***** Fragmento de la página

Cuando pienso en María Laura Germán no me llega de repente la imagen de la muchacha con la que compartí el espacio académico del ISA, sino la imagen de la actriz que me ha hecho reír y comulgar con las dinámicas de la escena en las muchas puestas de las que ha sido partícipe. Pienso también en sus textos, en las partituras teatrales que sus obras tejen en mi mente. María Laura Germán tiene muchos rostros, y todos ellos conforman a esta artista —damatriz— con la que hoy converso.
—¿Cuáles piensas son los principales desafíos del teatro y la dramaturgia jóvenes en nuestro país? ¿Qué horizontes les falta por conquistar?
—El principal desafío es acabar de vernos como un movimiento de teatro joven cubano, sin tanta “miradera” por encima del hombro, sin tanta sectorización por géneros teatrales. Fíjate que me haces la pregunta y, cuando lo pienso, somos bastantes, pero como nos vemos aislados no hacemos bulto. Más allá de la diferencia de lenguajes, medios de producción o geografía —que es en realidad lo que más me atrae de la amalgama somos/podríamos ser—, creo que hemos dedicado demasiado tiempo a competir secretamente con el otro. Aun así, el gremio apunta hacia un cambio en tiempos recientes, como estamos viendo en los esfuerzos de los actores en crear una Asociación que los ampare. Y eso ya empieza a verse diferente.

**********
***** Datos almacenados

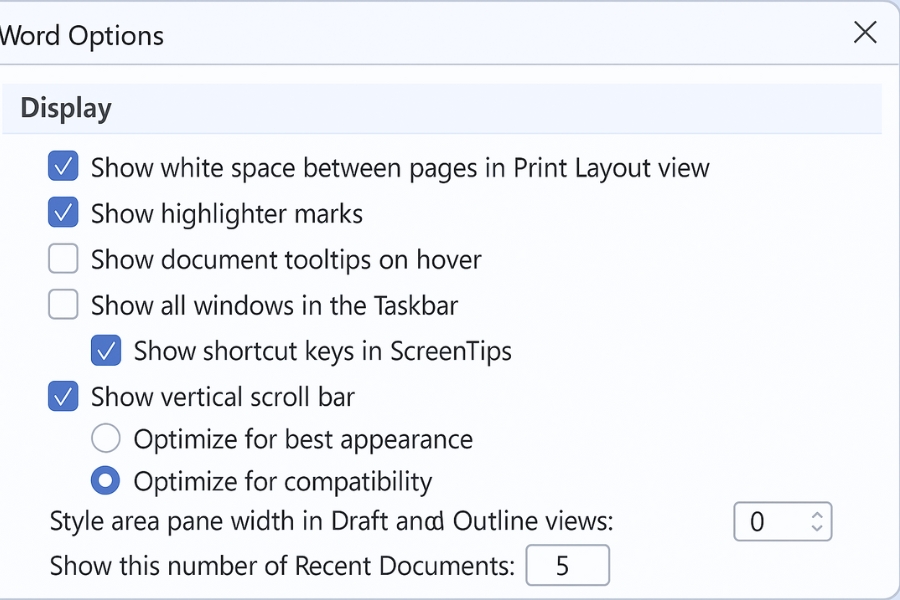Click the Optimize for compatibility radio button

(x=106, y=481)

**********

■ Requisitos de la tarea:
[a] Explica en una a tres oraciones por qué, según María Laura Germán en la entrevista sobre el teatro joven cubano, los jóvenes del teatro «no hacemos bulto» aunque son bastantes.
[b] Escribe lo que sigue en la entrevista sobre el teatro joven cubano a partir de la frase «Y eso ya empieza a verse diferente».

■ Respuestas del ejercicio:
[a] Porque se ven aislados. Aunque son bastantes, esa falta de unión impide que formen un conjunto visible.

[b]
—¿Cuánto influye María Laura actriz, en María Laura dramaturga? ¿Se aprenden desde la escena elementos vivos con los que la escritura no puede emular?
—Muchísimo. Empezando porque somos la misma persona, ¿sabes? (Risas.) En serio. Yo actuaba para la televisión desde los 11 años, pero cuando comencé en Teatro de Las Estaciones —que es donde realmente marco mi inicio profesional— ya estudiaba en segundo año de Dramaturgia; así que nunca he visto una cosa desvinculada de la otra. Incluso he recomendado a algunos colegas acercarse al trabajo de los actores, porque creo que el conocimiento práctico de la escena te moviliza la escritura. Es una toma y daca perenne: la actriz influye en la escritora, y la dramaturga influye en la actriz… y yo, en medio —de dramatriz— las dejo confluir y ser.
—Has estado en contacto directo con diversos modos de hacer y entender el teatro desde la práctica escénica, ¿qué de ello te ha servido para (re)formular tu pensamiento como creadora?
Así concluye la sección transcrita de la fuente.